Mamdani continued, “New York, tonight you have delivered a mandate — for a new kind of politics, for a city we can afford, and for a government that delivers exactly that. Years from now, may our only regret be that this day took so long to come.”

During his speech, Mamdani also addressed U.S. President Donald Trump, who had repeatedly threatened to cut federal funding to New York if Mamdani won. “If anyone can show a nation betrayed by Donald Trump how to defeat him, it is the city that gave rise to him,” Mamdani said.

“So hear me, President Trump — since I know you’re watching — I have four words for you: turn the volume up.” He was later joined by his mother, filmmaker Mira Nair, political theorist father Mahmood Mamdani and his wife Rama Duwaji.

Mamdani mobilized a coalition of ethnic and religious communities often overlooked by citywide candidates, bringing his economic message directly to thousands of immigrant New Yorkers.

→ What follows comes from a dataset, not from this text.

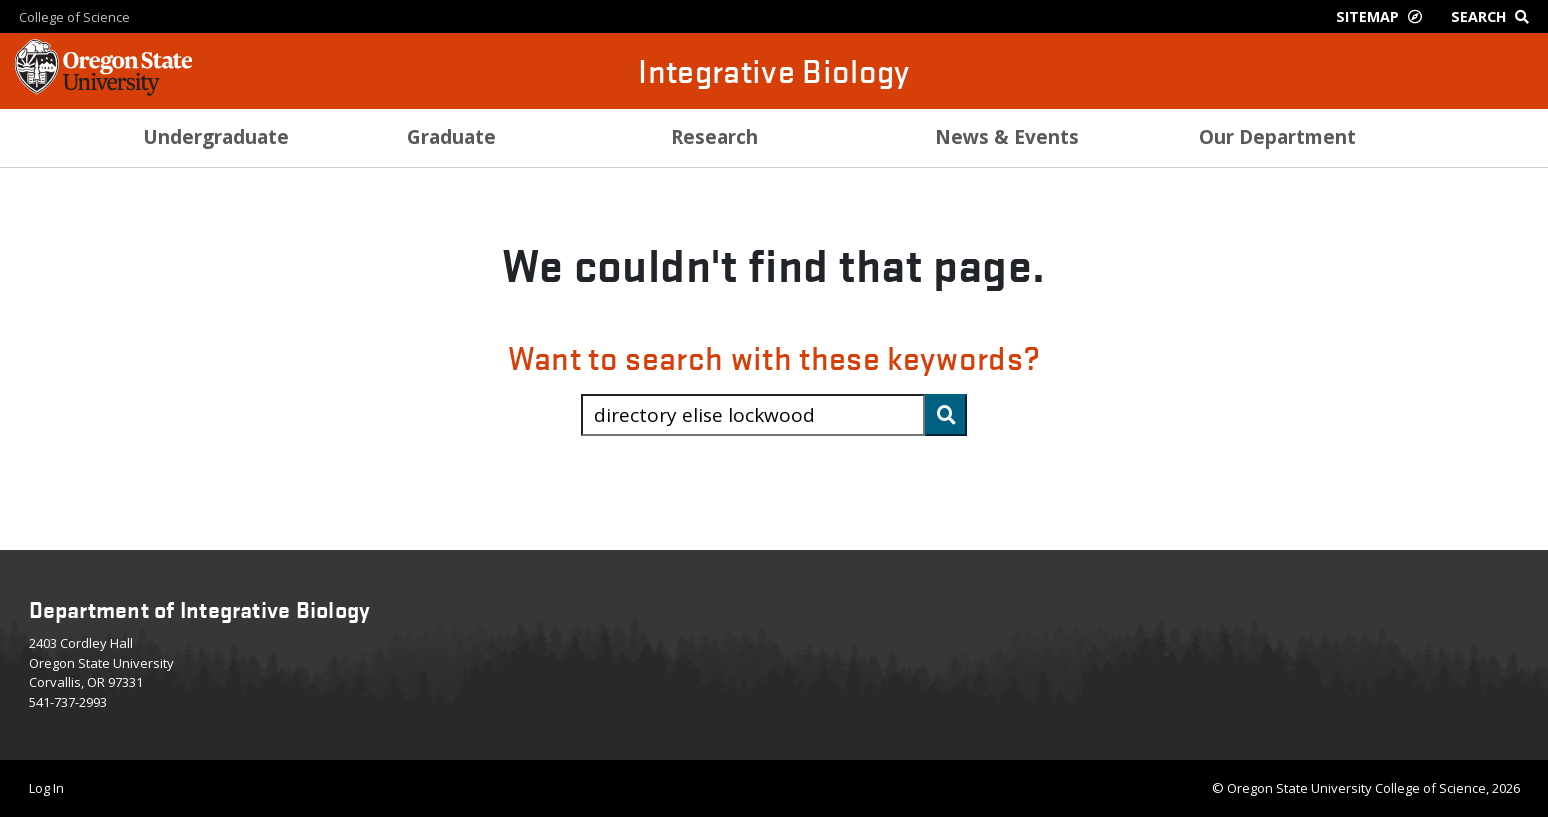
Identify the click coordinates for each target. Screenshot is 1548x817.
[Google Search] (1494, 16)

He said categorically, “New York will remain a city of immigrants, a city built by immigrants, powered by immigrants and as of tonight, led by an immigrant.” There was no fear, no apprehensions on his face while declaring the same. An immigrant himself who moved to the US with his parents, Mira Nair, an Indian, and Mahmood Mamdani, a Gujrati Muslim.

Mamdani’s campaign built one of the largest door-to-door operations knocking every possible door and making more than three million phone calls. His campaign was multilingual, multi-faith, and unmistakably working-class where volunteers canvassed in Urdu, Bangla, Arabic, and Spanish and outreach events were also held in mosques, gurdwaras, temples and churches.

In his victory speech, Mamdani also said that Islamophobia and antisemitism have no place in New York anymore. “We will build a city hall that stands steadfast alongside Jewish New Yorkers and does not waver in the fight against the scourge of antisemitism. Where more than 1 million Muslims know that they belong, not just in the five boroughs of this city, but in the halls of power,” Mamdani said. He further added, “No more will New York be a city where you can traffic in Islamophobia and win an election.”

Since the New Yorkers’ have put in their trust in Mamdani with a historical win, great responsibilities lie on him in fulfilling the promises he proposed during his campaign such as free childcare, rent freezes, free bus transit, and government-run grocery stores aimed at tackling the city’s affordability crisis.